White House urged to sanction EU state
US Congressman Raja Krishnamoorthi (D-Illinois) has urged the Biden administration to consider sanctioning Hungary over its reluctance to approve the EU ban on Russian oil.
Krishnamoorthi sent a letter last week to Secretary of State Antony Blinken urging him to take measures to ensure the approval of the sixth package of sanctions on Russia by the EU. Since Russia launched its military offensive in Ukraine in late February, the bloc has imposed sweeping sanctions on Moscow. The sixth package includes a partial embargo on Russian oil.
Due to Hungarian Prime Minister Viktor Orban’s previous threats to veto the package, Krishnamoorthi advised the Biden administration to “consider all tools including sanctions to secure a final deal with Hungary to ban Russian oil.”
“The United States should show unity with our EU partners and leverage all available tools to support the EU’s proposed oil embargo,” he said.
Krishnamoorthi even specified what kind of sanctions he would like to see placed on Budapest. “The Biden Administration should consider implementing sanctions against companies in Hungary that continue to do business with Russian oil exporters if Prime Minister Orban continues to stall EU negotiations.”

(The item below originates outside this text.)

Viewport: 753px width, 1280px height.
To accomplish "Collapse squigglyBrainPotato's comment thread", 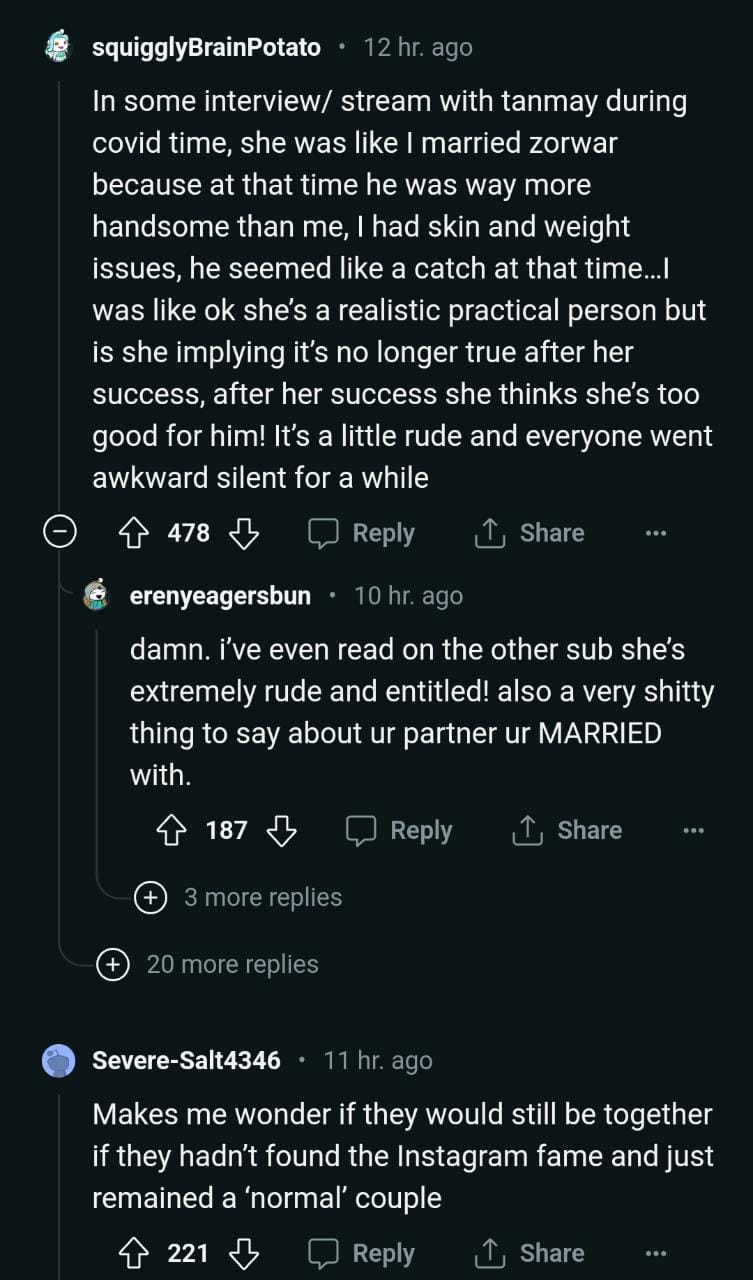I will [x=60, y=533].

However, over the last week, the EU leadership managed to reach an agreement with Hungary. The sixth round of sanctions received final approval on Friday. It includes a partial ban on Russian oil, cuts off Sber, Russia’s largest bank, from the SWIFT financial messaging system, bans three more Russian broadcasters from the EU, and imposes further individual sanctions on Russian citizens.

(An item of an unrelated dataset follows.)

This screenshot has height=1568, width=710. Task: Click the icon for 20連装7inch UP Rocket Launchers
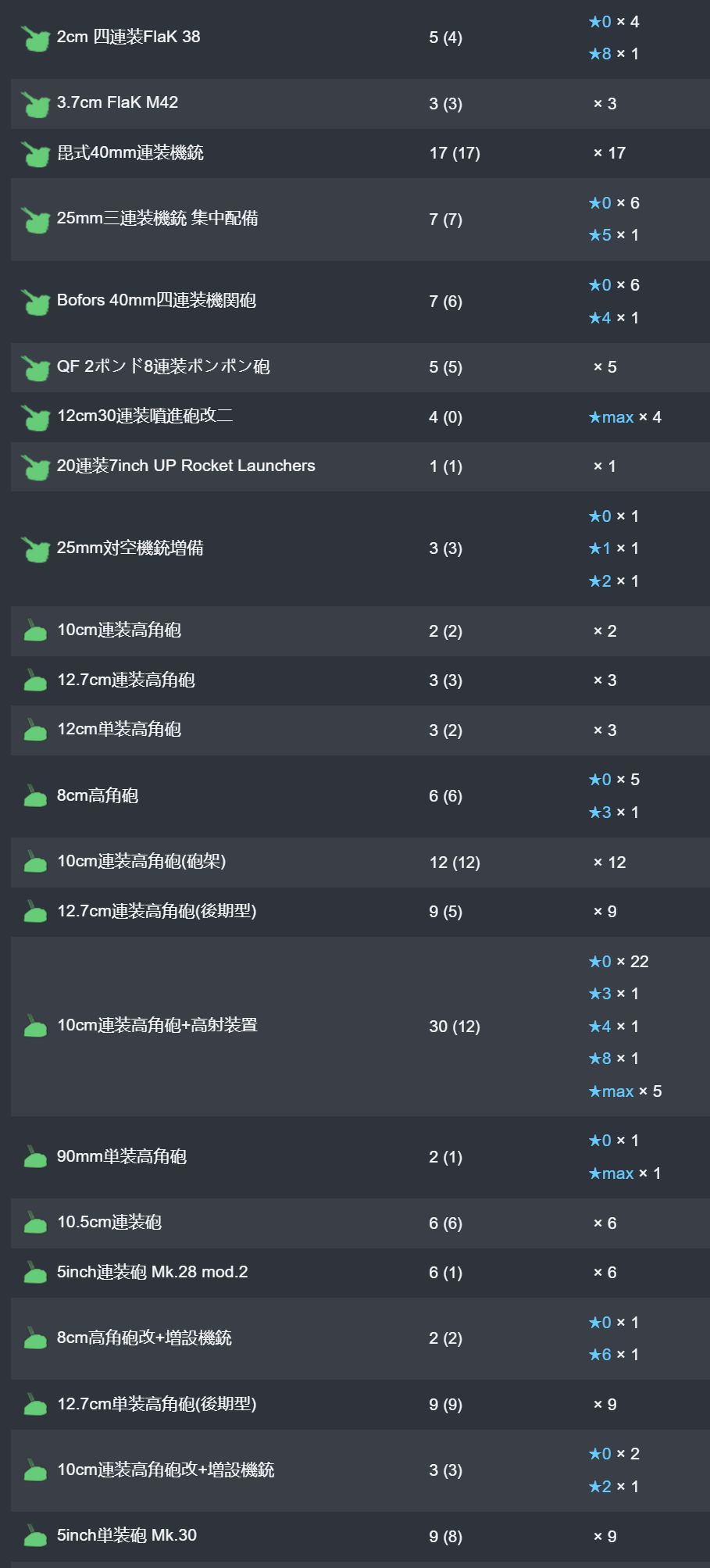click(35, 466)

Hungary, along with other countries which rely heavily on Russian energy, will be given a waiver. Orban commented on the news by saying, “Hungarian families can sleep well.”
According to the prime minister’s political director, Balazs Orban, Budapest also received guarantees from the EU that if something happens with the Druzhba pipeline, through which the landlocked country obtains about 60% of its crude from Russia, any shortfall will be made up for.